Ainda assim, Dallagnol afirmou que o principal lugar para que as mudanças e a luta contra a corrupção se instaurem é dentro do Supremo e do Congresso. Afirmou que, a seu ver, estão "devendo nos últimos anos" no tocante ao combate à corrupção.
— Agora, embora eu faça críticas às instituições, eu não estou pregando de forma nenhuma, e ninguém deve pregar, o fechamento das instituições. É delas que depende a nossa democracia, a nossa liberdade. A gente deve, sim, criticar, mas para aperfeiçoar as instituições — defende.
Maia e Alcolumbre ocultados
O coordenador da Lava-Jato também comentou sobre a denúncia de que os presidentes da Câmara, Rodrigo Maia, e do Senado, Davi Alcolumbre, teriam seus nomes camuflados em uma denúncia da Procuradoria da República do Paraná, datada de dezembro de 2019. De acordo com Dallagnol, a denúncia não era contra políticos, mas, sim, de lavagem de dinheiro de mais de R$ 1 bilhão de reais contra pessoas ligadas ao grupo Petrópolis.
— O grupo Petrópolis fazia pagamentos no Brasil por ordem da Odebrecht, em favor da Odebrecht e recebia lá no Exterior, esse era o esquema de lavagem de dinheiro — explica.
— Para comprovar, puxamos todos os pagamentos eleitorais que a Petrópolis fez em favor da Odebrecht.

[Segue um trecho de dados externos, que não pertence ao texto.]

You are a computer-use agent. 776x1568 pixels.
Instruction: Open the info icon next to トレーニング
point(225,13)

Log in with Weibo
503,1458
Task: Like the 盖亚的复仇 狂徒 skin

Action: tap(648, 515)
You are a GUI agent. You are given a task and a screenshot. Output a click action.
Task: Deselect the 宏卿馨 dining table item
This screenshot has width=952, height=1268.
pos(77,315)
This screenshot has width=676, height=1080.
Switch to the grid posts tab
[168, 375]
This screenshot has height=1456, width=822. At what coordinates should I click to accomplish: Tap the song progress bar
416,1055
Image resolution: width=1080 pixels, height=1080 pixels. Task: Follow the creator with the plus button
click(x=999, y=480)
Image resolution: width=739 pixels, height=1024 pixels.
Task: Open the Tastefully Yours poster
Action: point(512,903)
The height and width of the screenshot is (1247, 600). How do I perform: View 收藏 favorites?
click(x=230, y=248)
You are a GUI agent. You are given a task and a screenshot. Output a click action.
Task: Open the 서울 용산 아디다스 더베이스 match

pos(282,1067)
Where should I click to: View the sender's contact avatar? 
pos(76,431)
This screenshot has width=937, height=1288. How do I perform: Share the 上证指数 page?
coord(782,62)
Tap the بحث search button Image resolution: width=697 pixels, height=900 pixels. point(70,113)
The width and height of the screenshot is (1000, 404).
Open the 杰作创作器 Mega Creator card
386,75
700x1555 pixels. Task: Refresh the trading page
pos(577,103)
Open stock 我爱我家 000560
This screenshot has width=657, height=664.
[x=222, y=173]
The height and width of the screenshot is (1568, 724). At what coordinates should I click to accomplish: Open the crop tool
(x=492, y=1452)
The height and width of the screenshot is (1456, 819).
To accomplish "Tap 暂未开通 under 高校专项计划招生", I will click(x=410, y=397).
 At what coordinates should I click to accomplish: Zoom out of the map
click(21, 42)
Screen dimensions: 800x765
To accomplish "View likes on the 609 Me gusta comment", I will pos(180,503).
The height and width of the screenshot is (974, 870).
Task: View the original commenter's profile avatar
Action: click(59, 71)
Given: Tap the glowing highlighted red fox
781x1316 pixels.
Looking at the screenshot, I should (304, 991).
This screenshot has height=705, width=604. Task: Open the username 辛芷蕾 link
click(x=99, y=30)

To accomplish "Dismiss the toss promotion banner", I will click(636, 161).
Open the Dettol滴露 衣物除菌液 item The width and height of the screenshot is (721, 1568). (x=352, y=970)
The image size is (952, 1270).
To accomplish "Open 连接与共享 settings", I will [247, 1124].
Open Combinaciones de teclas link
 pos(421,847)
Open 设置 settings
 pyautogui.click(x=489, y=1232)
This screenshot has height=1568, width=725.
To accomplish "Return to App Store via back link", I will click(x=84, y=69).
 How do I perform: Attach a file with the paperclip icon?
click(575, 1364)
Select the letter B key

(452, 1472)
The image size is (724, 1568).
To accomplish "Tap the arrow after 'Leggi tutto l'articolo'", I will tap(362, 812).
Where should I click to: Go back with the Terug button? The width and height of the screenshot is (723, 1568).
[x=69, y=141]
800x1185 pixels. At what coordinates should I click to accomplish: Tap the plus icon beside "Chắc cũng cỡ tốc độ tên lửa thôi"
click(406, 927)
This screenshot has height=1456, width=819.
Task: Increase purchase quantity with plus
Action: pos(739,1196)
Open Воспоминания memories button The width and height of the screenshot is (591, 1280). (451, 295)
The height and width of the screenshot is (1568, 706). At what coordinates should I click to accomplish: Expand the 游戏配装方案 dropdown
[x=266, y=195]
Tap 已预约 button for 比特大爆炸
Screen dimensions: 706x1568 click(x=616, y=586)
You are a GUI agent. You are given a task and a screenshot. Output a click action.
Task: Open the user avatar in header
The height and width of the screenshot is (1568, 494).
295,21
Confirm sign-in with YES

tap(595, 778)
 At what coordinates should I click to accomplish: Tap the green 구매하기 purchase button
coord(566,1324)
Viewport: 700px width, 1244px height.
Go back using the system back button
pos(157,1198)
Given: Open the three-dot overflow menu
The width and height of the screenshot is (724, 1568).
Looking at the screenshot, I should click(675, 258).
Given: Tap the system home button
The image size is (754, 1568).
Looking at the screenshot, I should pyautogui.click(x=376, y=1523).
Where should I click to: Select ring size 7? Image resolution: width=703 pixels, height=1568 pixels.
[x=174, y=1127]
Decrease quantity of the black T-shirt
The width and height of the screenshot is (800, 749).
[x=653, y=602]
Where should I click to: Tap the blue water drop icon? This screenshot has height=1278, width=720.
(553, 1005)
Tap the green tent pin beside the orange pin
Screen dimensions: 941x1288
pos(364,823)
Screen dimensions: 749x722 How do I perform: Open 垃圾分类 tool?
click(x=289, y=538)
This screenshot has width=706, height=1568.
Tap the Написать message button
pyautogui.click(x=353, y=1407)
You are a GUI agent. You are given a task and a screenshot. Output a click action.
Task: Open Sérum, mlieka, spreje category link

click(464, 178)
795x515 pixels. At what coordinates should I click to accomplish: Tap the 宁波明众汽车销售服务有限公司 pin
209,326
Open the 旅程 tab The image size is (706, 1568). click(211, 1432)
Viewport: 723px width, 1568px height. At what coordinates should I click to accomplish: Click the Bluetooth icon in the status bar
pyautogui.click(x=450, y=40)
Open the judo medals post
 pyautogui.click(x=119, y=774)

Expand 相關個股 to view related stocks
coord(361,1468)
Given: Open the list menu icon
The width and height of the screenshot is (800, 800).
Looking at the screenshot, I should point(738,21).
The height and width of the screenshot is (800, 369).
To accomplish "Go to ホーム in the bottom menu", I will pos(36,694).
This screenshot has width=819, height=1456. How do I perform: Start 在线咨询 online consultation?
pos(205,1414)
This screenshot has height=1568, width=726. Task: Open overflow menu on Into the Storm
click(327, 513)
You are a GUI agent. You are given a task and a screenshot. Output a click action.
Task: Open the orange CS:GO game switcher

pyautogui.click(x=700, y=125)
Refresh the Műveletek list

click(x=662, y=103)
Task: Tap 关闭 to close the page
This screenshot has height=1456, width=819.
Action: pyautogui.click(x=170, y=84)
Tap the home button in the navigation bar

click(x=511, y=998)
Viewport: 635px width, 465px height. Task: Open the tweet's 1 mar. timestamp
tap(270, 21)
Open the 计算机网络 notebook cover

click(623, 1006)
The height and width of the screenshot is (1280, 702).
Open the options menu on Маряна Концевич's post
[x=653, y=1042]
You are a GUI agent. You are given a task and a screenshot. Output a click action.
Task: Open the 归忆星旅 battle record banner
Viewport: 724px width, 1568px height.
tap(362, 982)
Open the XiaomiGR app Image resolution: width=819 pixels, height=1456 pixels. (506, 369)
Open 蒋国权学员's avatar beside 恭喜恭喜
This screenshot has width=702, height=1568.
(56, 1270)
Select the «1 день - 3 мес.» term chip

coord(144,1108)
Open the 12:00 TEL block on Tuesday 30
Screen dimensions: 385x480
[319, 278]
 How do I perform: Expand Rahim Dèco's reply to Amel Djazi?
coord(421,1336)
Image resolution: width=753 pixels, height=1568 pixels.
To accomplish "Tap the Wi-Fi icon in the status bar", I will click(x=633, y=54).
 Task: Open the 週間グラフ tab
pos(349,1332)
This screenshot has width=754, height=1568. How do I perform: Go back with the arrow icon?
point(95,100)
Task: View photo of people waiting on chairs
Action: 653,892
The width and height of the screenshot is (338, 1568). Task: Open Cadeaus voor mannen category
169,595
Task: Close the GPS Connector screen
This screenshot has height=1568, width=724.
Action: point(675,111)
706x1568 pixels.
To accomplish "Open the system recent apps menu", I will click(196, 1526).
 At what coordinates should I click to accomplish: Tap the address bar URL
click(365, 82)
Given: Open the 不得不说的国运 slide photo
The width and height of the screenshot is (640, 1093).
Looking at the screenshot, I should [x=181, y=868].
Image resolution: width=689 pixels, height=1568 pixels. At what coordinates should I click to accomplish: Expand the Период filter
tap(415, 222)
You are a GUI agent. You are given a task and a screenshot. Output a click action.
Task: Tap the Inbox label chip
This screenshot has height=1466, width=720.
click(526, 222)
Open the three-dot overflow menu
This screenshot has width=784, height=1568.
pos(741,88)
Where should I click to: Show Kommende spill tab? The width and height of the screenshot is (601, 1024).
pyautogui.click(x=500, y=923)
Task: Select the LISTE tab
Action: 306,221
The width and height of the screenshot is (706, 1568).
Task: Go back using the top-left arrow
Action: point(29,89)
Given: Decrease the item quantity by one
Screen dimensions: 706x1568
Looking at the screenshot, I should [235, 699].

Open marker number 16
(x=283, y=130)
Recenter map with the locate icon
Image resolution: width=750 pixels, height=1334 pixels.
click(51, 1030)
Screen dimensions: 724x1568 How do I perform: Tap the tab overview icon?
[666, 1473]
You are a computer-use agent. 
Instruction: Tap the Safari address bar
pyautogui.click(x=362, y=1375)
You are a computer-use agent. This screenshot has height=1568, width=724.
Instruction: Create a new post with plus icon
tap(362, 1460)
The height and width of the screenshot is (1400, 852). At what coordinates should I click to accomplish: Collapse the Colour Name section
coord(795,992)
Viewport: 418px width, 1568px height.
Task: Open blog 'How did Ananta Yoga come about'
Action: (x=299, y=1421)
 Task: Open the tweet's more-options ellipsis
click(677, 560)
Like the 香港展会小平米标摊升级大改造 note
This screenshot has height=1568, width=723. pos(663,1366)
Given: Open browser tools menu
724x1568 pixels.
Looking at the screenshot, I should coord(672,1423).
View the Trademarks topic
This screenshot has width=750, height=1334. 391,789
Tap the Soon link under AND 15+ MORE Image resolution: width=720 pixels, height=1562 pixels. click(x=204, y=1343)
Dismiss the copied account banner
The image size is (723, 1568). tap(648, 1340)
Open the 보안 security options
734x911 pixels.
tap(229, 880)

E de onde que a gente puxou ? De sistemas públicos, do TSE. Puxou planilhas de doações feitas por empresas do grupo Petrópolis para políticos que hoje ocupam diferentes cargos públicos. E quando a gente puxou esses pagamentos foram tabelas, planilhas. Isso foi planilhado e essa planilha foi colocada na denúncia, mas alguns campos foram cortados. Em algumas partes dessa tabela, não apareciam os nomes inteiros. — diz.
Dallagnol também afirma que nem o presidente da Câmara, nem do Senado, foram investigados ou acusados nesse caso. Além disso, lembra que a investigação veio para Curitiba por desmembramento do Supremo Tribunal Federal, e que a planilha — pública, do Tribunal Superior Eleitoral — foi enviada pela própria Corte para eles.